Although cough, headache, and fever are the known symptoms doctors urge people to look out for in the COVID era, NeuroCOVID symptoms can linger for months.

Studies show there is a one-in-five chance coronavirus patients will experience NeuroCOVID. NeuroCOVID symptoms include depression, anxiety, vertigo, loss of smell, headache and extreme fatigue.

Doctors with the study are enrolling 20 willing participants that are currently experiencing neurological symptoms. Participants will be shipped a briefcase with monitoring and stimulation devices.

Inside the electronic briefcase is a tablet, a blood pressure monitor, a heart monitor, two electrodes, and a stimulator.

The stimulator will help reduce inflammation of the brain by sending electrical impulses through adhesive electrodes that attach to the side of the ear. This is a key component to recovery, according to Dr. Mark George, one of three doctors leading the study.

“We know that the virus is in the brain,” Dr. George said.

“And the brain is trying to get rid of the virus and when it does that it does a thing called inflammation. So our idea is that with this new technology [also] pioneered by Dr. Badran, we may be able to reduce the inflammation in the brain,” he explained.

Doctors can view the data from the lab while participants are active in the session at home. Participants must complete one-hour sessions, twice a day for a total of four weeks.

Each kit will be sanitized once they are mailed backed the MUSC lab.

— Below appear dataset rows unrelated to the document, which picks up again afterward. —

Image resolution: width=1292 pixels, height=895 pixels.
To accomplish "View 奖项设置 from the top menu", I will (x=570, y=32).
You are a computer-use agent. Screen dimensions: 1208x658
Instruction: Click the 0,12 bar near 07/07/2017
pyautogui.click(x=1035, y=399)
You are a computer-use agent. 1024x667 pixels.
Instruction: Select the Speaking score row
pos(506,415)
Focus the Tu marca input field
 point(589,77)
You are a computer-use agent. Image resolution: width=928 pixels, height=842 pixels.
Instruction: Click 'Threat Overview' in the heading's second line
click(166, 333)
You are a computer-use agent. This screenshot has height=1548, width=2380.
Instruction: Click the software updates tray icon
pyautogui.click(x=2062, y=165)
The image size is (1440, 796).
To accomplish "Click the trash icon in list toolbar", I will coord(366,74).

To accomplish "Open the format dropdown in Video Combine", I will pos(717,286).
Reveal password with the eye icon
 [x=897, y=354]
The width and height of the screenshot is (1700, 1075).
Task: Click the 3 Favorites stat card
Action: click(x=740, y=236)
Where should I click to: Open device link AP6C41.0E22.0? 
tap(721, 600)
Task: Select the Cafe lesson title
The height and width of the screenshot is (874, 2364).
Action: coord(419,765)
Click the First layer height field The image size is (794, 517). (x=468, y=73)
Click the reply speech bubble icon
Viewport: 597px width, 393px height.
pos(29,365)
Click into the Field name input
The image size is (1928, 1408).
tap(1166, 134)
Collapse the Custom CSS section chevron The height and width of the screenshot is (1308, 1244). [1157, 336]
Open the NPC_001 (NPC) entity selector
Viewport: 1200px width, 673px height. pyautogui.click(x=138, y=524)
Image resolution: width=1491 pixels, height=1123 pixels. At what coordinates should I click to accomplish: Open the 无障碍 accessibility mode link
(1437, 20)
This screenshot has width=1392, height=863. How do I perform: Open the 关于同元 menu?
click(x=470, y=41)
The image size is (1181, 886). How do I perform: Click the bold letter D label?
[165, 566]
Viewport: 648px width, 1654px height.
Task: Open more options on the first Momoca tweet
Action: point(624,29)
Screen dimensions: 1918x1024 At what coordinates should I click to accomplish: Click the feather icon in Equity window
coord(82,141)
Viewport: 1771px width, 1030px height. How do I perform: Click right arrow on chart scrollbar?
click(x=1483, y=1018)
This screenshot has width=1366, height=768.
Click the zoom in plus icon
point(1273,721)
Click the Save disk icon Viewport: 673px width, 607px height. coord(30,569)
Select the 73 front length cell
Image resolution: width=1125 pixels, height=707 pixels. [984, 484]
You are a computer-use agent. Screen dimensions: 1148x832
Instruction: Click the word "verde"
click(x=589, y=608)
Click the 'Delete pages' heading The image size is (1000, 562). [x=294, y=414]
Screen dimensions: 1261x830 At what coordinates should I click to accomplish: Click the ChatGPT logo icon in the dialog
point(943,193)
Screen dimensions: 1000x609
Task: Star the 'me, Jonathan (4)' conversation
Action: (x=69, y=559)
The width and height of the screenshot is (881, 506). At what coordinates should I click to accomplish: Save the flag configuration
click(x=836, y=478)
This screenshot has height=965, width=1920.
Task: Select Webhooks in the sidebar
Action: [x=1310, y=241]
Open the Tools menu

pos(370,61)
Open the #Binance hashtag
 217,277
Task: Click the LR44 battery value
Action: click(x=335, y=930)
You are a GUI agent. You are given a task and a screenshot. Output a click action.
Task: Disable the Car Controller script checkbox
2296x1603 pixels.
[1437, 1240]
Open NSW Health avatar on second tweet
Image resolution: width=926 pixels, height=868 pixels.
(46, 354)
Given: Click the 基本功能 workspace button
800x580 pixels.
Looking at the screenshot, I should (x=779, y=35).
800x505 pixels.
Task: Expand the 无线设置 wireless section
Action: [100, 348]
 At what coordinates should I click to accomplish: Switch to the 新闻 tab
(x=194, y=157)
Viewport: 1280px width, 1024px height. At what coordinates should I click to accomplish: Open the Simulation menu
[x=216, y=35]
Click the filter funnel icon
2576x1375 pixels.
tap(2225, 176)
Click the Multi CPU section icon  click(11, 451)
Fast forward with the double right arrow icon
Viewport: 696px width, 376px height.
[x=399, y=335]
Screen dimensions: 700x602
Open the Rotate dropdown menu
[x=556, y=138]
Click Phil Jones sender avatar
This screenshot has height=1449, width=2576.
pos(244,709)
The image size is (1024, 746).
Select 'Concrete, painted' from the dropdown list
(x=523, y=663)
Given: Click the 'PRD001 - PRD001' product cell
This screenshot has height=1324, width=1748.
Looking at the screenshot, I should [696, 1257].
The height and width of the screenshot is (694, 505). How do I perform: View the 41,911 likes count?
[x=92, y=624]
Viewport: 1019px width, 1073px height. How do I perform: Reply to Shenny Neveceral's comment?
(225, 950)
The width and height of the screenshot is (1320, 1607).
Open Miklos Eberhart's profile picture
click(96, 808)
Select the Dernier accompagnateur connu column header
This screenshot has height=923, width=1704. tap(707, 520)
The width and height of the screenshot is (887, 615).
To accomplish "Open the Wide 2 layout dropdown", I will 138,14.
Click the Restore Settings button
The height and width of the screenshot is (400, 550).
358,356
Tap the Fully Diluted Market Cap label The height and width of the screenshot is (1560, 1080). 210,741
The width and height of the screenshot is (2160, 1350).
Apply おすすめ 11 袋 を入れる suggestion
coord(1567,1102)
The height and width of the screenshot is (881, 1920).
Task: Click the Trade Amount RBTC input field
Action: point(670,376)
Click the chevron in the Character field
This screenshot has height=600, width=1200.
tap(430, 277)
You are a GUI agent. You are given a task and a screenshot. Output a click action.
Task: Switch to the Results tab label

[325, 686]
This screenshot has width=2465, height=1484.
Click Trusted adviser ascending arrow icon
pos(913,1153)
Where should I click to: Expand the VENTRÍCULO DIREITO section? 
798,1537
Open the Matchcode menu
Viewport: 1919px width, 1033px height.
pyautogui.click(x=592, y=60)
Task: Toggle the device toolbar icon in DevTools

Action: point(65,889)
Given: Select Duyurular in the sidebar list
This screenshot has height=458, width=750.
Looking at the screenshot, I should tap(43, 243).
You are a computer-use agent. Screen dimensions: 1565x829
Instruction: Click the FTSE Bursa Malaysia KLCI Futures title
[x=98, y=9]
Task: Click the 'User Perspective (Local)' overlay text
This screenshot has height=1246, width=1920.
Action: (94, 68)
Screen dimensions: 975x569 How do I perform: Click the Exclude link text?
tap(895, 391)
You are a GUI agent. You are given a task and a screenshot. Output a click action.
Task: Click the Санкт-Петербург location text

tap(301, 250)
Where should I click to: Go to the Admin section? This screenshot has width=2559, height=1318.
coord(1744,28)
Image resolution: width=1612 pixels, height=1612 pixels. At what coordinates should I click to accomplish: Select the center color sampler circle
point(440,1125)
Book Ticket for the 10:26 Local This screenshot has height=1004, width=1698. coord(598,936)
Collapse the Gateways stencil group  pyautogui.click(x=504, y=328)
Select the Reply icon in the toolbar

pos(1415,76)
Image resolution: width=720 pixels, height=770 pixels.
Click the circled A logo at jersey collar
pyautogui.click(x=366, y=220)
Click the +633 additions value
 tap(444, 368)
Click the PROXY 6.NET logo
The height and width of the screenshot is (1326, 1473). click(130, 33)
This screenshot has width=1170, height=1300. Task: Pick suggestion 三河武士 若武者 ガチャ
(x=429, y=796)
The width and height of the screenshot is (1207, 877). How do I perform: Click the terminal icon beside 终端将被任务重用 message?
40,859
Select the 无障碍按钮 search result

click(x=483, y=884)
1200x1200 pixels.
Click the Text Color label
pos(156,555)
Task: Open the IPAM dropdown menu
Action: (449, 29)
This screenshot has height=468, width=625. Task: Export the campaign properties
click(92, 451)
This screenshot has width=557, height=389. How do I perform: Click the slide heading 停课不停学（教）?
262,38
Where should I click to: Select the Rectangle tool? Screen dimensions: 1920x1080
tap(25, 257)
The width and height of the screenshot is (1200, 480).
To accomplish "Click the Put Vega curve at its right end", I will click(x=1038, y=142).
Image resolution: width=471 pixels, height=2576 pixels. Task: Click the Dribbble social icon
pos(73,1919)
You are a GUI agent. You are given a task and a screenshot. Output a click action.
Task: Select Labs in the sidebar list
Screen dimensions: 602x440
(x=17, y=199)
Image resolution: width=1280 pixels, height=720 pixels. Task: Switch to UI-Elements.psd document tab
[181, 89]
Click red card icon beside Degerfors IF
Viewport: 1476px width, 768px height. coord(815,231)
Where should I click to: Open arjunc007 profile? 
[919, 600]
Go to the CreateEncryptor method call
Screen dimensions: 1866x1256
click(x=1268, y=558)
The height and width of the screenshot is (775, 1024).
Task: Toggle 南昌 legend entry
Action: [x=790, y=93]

Doctors with the study explained how the device itself has been studied and used for seven years to help treat neurological disorders, however this is the first time it’s being used in connection to post coornavirus symptoms.

Because the treatment is non-invasive there are minor side effects like skin irritation or a tingling sensation of the ear. If successful Dr. Bashar Badran, the leading nerve stimulation researcher at MUSC, hopes the kit can be used long after the pandemic.

“There’s a lot of people out there with neuropsychiatric problems and things like anxiety and depression and they are at home or in rural communities and don’t have access to hospitals,” Dr. Badran explained.

“The technology here is kind of like a skeleton key. Yes. We’re applying it for COVID, but it will persist for years to come,” he said.

The kits can be shipped anywhere in the country for those willing to participate. Dr. Badran they plan to work on the study for up to a year.